Before you continue reading, we advise you to have a read about the different types of business entities you can operate in Malaysia here if you haven’t. But, if you already understand what differentiates a business from a company and a limited liability partnership (an ‘LLP’), then read on to learn about the benefits of a company or LLP!
As you may or may not know, operating a company is more complicated than running a simple business due to the extensive compliance obligations involved, and the complexity of operating an LLP ranks somewhere in between the two.

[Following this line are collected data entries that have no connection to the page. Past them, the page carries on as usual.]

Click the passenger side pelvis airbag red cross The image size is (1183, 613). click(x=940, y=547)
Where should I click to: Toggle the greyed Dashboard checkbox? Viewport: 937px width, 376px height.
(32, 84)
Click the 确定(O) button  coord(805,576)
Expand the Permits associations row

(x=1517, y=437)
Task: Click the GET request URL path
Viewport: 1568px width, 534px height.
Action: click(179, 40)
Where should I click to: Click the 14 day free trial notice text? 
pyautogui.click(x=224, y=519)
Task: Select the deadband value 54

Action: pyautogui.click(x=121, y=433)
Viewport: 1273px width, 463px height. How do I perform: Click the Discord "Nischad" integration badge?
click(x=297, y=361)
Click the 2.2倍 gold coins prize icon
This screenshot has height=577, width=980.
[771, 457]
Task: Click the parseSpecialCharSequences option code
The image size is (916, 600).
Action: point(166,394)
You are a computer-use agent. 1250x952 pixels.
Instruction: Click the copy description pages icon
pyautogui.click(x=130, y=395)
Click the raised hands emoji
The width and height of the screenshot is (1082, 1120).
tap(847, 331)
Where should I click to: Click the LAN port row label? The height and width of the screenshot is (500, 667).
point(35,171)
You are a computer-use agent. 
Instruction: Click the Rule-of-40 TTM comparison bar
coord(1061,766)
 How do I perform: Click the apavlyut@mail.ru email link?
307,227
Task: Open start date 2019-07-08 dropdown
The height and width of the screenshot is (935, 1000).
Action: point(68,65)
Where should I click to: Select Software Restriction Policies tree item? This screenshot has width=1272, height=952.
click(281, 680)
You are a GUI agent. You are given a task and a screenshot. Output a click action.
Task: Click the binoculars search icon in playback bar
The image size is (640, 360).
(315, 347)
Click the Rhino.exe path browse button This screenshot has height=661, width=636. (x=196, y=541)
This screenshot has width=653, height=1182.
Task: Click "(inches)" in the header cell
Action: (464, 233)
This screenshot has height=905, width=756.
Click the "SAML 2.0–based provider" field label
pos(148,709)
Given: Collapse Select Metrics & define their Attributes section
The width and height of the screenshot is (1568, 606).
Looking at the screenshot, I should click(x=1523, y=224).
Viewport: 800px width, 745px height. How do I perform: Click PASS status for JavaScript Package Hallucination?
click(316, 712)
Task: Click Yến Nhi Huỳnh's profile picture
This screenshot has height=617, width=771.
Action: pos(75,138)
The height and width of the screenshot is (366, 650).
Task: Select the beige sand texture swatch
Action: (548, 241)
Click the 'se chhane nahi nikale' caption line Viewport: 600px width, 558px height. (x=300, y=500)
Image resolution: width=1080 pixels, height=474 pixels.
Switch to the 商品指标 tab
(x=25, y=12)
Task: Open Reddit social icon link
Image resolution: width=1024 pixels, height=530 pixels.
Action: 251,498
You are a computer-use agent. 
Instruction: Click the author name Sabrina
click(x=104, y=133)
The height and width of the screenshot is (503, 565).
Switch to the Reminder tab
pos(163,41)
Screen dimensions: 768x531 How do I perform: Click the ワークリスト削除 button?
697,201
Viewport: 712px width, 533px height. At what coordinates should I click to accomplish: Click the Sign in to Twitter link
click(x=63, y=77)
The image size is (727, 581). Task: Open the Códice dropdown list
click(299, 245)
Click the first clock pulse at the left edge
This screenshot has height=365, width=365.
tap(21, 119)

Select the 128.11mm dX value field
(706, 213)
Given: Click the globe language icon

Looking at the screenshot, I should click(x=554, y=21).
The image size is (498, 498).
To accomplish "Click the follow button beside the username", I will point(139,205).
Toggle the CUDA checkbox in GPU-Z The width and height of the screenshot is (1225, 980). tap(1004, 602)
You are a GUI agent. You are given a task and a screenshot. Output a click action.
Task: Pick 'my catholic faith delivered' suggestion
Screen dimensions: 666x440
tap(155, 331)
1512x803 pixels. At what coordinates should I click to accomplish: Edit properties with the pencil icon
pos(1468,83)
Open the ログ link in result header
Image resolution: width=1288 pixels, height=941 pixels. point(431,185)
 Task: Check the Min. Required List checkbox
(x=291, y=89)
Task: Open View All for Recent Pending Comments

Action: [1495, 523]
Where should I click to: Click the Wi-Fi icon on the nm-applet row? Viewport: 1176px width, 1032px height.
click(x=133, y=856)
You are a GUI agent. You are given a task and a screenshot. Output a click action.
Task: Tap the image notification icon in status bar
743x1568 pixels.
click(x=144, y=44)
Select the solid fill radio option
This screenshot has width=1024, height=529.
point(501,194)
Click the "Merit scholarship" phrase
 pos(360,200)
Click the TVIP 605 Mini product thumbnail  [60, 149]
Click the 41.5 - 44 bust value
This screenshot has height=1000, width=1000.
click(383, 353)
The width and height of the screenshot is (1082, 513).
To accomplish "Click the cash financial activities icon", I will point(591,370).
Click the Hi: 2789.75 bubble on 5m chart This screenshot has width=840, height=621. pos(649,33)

There are higher administrative and operational costs (such as registration fees, filing fees and taxes) involved in the operation of a company, and a range of legal and regulatory requirements (such as company secretarial and auditing requirements for a company), which needs to be complied with. Nonetheless, choosing to incorporate a company or an LLP to run your business comes with its benefits, and could well turn out to be a great investment for the future. Let us explain why.
If you’ve noticed, we used the term ‘incorporate’ above rather than ‘register’ when describing setting up a company or an LLP, and it is for a reason. To ‘incorporate’ means to constitute something as a legal corporation, and to ‘register’ means to enter into or record on an official list or directory. As you can tell, what this means is that the process of incorporation creates a new legal entity, while the process of registration does not.
As such, in order to fully appreciate the benefits of incorporating a company or an LLP for your business rather than merely registering your business as a sole proprietorship or a partnership with another, you will need to understand the concept known as ‘separate legal personality’ and the concept of limited liability.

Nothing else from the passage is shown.